(Available data)

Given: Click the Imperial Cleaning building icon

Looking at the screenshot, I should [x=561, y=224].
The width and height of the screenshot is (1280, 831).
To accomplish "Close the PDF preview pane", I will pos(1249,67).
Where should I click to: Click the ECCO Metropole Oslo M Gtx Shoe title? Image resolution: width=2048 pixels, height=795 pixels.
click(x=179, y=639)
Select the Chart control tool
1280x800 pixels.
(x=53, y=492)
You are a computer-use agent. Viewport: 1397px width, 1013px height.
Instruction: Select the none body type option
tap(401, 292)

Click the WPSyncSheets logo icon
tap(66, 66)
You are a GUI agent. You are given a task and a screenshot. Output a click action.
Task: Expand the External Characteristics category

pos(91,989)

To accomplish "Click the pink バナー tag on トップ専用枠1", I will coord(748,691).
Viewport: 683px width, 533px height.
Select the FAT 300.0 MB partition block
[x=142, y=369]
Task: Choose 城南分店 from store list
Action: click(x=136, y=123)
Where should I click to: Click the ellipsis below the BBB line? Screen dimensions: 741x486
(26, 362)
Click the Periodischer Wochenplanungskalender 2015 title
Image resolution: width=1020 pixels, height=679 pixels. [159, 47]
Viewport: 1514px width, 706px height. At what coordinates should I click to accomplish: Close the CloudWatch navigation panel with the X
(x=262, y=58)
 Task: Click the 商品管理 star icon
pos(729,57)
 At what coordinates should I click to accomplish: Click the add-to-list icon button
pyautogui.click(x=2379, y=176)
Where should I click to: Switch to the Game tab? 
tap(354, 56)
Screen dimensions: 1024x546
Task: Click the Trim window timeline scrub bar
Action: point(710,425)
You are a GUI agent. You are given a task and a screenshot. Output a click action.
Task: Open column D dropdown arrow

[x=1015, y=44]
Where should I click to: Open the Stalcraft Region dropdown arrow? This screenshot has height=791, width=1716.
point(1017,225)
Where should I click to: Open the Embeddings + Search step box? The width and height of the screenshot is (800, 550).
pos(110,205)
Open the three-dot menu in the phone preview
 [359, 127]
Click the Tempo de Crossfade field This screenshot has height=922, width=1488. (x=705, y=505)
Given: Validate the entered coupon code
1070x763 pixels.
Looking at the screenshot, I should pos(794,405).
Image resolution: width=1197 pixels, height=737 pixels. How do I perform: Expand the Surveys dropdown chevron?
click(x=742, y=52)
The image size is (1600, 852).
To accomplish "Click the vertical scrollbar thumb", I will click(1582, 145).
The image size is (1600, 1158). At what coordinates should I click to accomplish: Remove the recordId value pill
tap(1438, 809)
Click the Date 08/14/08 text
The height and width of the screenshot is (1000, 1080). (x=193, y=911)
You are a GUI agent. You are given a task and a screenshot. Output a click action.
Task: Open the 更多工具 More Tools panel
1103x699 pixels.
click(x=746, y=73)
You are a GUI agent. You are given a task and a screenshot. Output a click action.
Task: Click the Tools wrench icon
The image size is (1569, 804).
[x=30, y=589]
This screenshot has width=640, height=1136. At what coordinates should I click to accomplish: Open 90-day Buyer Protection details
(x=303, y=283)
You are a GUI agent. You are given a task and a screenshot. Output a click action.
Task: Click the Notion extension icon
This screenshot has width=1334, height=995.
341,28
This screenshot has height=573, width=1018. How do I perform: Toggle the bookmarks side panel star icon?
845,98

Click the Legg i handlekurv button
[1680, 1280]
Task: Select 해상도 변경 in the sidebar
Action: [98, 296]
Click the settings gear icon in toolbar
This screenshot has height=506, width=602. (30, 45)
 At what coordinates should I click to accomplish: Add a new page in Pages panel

(End Available data)

**Work task:**
Print, from the entries above, the line with "Select the Chart control tool", the line with "Given: Validate the entered coupon code" and all lines between them, exactly and with nothing else.

**The answer:**
Select the Chart control tool
1280x800 pixels.
(x=53, y=492)
You are a computer-use agent. Viewport: 1397px width, 1013px height.
Instruction: Select the none body type option
tap(401, 292)

Click the WPSyncSheets logo icon
tap(66, 66)
You are a GUI agent. You are given a task and a screenshot. Output a click action.
Task: Expand the External Characteristics category

pos(91,989)

To accomplish "Click the pink バナー tag on トップ専用枠1", I will coord(748,691).
Viewport: 683px width, 533px height.
Select the FAT 300.0 MB partition block
[x=142, y=369]
Task: Choose 城南分店 from store list
Action: click(x=136, y=123)
Where should I click to: Click the ellipsis below the BBB line? Screen dimensions: 741x486
(26, 362)
Click the Periodischer Wochenplanungskalender 2015 title
Image resolution: width=1020 pixels, height=679 pixels. [159, 47]
Viewport: 1514px width, 706px height. At what coordinates should I click to accomplish: Close the CloudWatch navigation panel with the X
(x=262, y=58)
 Task: Click the 商品管理 star icon
pos(729,57)
 At what coordinates should I click to accomplish: Click the add-to-list icon button
pyautogui.click(x=2379, y=176)
Where should I click to: Switch to the Game tab? 
tap(354, 56)
Screen dimensions: 1024x546
Task: Click the Trim window timeline scrub bar
Action: point(710,425)
You are a GUI agent. You are given a task and a screenshot. Output a click action.
Task: Open column D dropdown arrow

[x=1015, y=44]
Where should I click to: Open the Stalcraft Region dropdown arrow? This screenshot has height=791, width=1716.
point(1017,225)
Where should I click to: Open the Embeddings + Search step box? The width and height of the screenshot is (800, 550).
pos(110,205)
Open the three-dot menu in the phone preview
 [359, 127]
Click the Tempo de Crossfade field This screenshot has height=922, width=1488. (x=705, y=505)
Given: Validate the entered coupon code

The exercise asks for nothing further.